Así es. Tiene sus riesgos y también sus oportunidades, porque puede hacer girar el proceso a la izquierda. Lo que cabe tener claro es que la CUP no le falla a la libertad política de este pueblo. Otra cosa es que le falle a un candidato a president. Siempre hemos reivindicado, cantando a Raimon, que somos un pueblo sin grandes místicos ni grandes capitanes. Hablando en plata, ni haremos el juego al Estado español ni nos veo invistiendo a Mas. Dentro de esas dos paralelas está la solución.

La pregunta es, ¿qué pasará si Mas les hace lo mismo que a ERC y dice que, si la CUP no le apoya en la investidura, el proceso se acaba?

Es uno de los problemas del proceso, que Convergència juega a adueñarse de él, diciendo «o mando yo o no hay alternativa posible». Es muy injusto con el propio proceso, que ha nacido desde abajo. Puede que Mas pruebe a hacerle a la CUP la misma OPA que le ha hecho a Esquerra, pero la CUP no es ERC y no ha venido a hacer un viaje de 18 meses. Ha venido a un viaje mucho más largo, y a cambiar el país.

Y acabamos. Finiquitada su breve carrera parlamentaria, ¿qué será de David Fernández? ¿Aparecerá si le silbamos, como decía su admirada Montserrat Roig?

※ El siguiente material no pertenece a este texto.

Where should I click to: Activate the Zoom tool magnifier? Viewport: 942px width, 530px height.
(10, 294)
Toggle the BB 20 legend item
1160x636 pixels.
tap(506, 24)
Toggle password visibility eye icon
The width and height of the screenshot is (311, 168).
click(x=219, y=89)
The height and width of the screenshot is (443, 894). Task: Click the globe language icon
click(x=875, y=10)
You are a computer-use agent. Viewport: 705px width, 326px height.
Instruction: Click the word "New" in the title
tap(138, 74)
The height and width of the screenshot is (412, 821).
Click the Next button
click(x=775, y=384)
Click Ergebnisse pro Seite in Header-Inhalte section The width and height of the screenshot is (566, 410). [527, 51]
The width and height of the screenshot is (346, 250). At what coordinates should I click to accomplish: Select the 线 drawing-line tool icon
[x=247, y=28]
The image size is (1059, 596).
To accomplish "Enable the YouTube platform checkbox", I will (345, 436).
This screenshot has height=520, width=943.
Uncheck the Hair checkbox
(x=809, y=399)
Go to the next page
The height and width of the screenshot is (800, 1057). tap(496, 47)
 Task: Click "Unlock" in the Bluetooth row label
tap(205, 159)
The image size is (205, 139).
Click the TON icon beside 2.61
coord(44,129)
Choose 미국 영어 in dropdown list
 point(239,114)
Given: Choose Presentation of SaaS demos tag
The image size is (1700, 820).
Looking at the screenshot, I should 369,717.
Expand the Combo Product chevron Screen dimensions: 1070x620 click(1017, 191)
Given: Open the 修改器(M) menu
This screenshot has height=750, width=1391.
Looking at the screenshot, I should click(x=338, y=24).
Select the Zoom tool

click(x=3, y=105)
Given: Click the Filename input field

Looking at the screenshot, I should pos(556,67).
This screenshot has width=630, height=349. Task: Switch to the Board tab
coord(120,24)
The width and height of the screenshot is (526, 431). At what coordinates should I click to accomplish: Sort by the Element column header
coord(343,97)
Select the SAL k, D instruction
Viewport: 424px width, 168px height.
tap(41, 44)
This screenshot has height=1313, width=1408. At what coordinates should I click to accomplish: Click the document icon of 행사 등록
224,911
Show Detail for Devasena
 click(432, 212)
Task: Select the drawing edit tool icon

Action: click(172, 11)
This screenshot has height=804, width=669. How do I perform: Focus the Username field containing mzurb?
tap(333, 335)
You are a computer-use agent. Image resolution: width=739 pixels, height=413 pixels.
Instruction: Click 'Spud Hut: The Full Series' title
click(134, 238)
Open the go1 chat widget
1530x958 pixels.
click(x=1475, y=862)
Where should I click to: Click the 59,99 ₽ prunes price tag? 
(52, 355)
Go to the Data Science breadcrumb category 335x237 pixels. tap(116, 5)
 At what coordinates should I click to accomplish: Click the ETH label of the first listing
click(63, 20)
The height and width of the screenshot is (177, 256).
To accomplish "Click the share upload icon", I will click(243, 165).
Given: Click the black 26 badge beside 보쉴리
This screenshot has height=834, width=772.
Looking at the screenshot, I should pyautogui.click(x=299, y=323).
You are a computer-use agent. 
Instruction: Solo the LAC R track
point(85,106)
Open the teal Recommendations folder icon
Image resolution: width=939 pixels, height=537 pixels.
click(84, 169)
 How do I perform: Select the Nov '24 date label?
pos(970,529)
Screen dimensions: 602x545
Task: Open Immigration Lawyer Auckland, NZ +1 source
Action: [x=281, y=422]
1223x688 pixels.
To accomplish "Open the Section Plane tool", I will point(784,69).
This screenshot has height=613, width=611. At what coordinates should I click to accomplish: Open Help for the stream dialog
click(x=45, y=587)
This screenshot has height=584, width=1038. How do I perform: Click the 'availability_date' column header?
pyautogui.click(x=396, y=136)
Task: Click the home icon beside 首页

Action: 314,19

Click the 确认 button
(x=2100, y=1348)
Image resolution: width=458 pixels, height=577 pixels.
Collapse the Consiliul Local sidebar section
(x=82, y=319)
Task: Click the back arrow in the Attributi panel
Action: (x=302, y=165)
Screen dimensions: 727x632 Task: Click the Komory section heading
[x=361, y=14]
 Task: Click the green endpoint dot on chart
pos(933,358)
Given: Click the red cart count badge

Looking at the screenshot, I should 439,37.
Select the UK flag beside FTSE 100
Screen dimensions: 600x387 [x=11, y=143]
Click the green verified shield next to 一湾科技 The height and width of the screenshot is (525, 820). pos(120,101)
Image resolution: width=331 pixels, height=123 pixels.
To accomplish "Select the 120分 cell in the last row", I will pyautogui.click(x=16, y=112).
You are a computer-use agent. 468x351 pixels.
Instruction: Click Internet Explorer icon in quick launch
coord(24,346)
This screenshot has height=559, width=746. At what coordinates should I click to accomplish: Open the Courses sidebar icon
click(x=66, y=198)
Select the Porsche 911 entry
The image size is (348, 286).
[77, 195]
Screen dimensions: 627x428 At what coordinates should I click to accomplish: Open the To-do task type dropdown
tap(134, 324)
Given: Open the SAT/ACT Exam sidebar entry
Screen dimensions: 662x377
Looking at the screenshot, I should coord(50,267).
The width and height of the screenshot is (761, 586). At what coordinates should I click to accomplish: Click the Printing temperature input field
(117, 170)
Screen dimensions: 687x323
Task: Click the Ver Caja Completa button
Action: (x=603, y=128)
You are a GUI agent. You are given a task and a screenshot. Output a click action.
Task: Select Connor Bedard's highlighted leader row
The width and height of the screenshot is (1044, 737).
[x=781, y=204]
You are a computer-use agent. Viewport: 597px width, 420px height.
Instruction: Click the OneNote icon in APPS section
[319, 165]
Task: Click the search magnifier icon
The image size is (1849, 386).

Claro. De hecho, yo no me marcho, sino que vuelvo a allá de donde vine, que es la militancia de base, el cooperativismo y el periodismo. Tengo que acabar un prólogo a un libro sobre Arnaldo Otegi que publica Antoni Batista en octubre, me persiguen las memorias de August Gil Matamala desde hace tres años, tenemos los cinco libros sobre la corrupción... Seguimos y seguiremos, desde abajo a la izquierda hasta que nos muramos. Y si nos sorprende Dios y resulta que hay cielo, pues ya montaremos una asamblea de unidad popular allá arriba.